The exercise » Output the lines below as a JSON list of strings, one string per line, skipping blank lines. Leave the pictures out.

Information provided »
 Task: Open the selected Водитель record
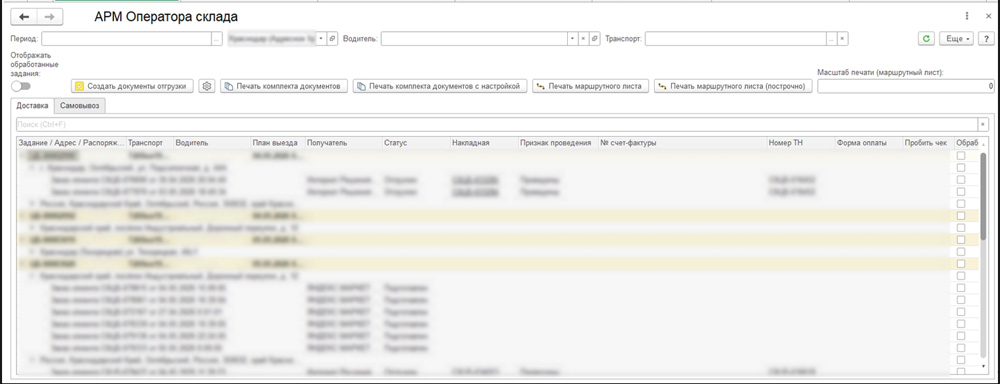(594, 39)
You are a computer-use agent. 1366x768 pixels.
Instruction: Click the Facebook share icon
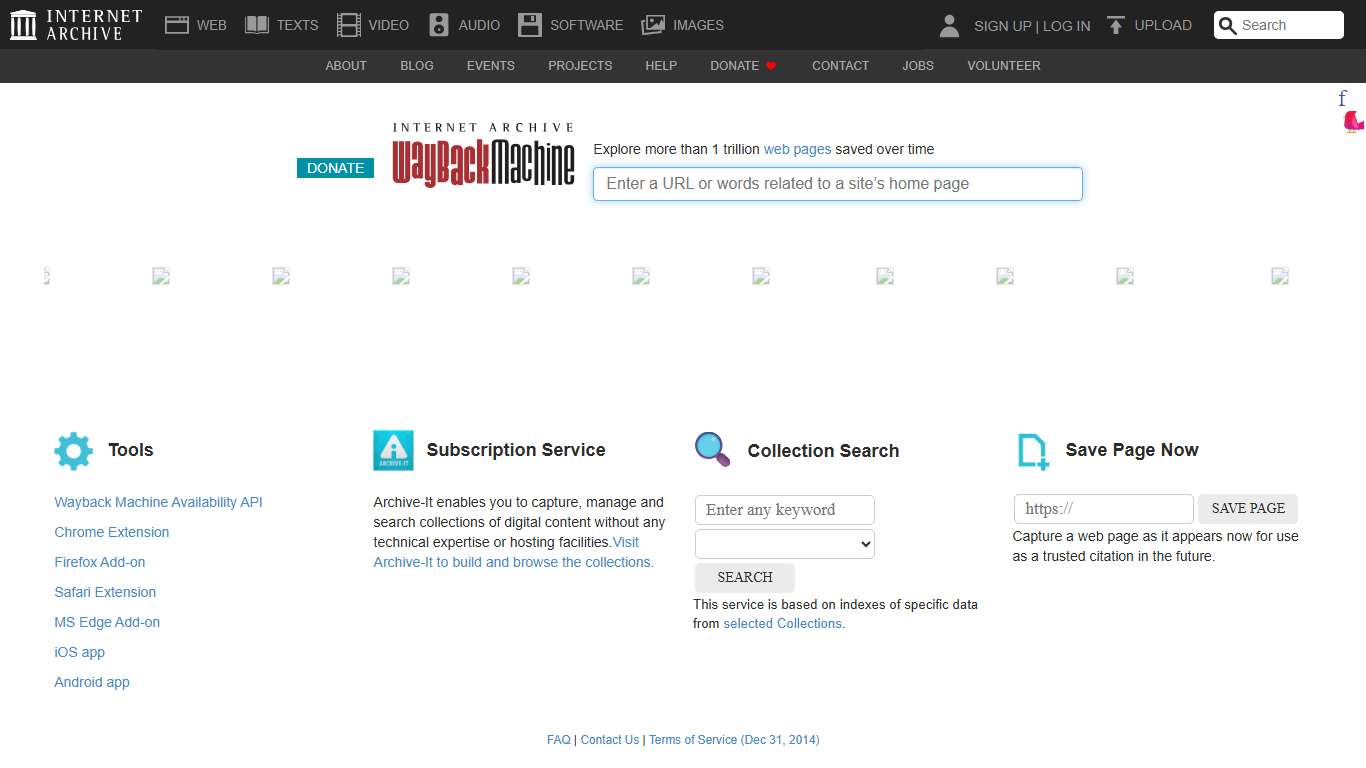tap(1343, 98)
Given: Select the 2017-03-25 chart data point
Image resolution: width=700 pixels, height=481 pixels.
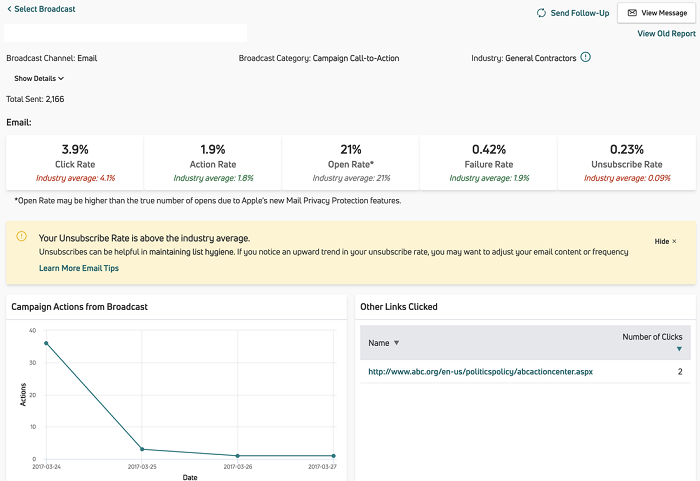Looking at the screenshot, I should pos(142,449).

Task answer »
[
  " Task: Open the selected Водитель record",
  "(594, 39)",
  "You are a computer-use agent. 1366x768 pixels.",
  "Instruction: Click the Facebook share icon",
  "tap(1343, 98)",
  "Given: Select the 2017-03-25 chart data point",
  "Image resolution: width=700 pixels, height=481 pixels.",
  "Looking at the screenshot, I should pos(142,449)."
]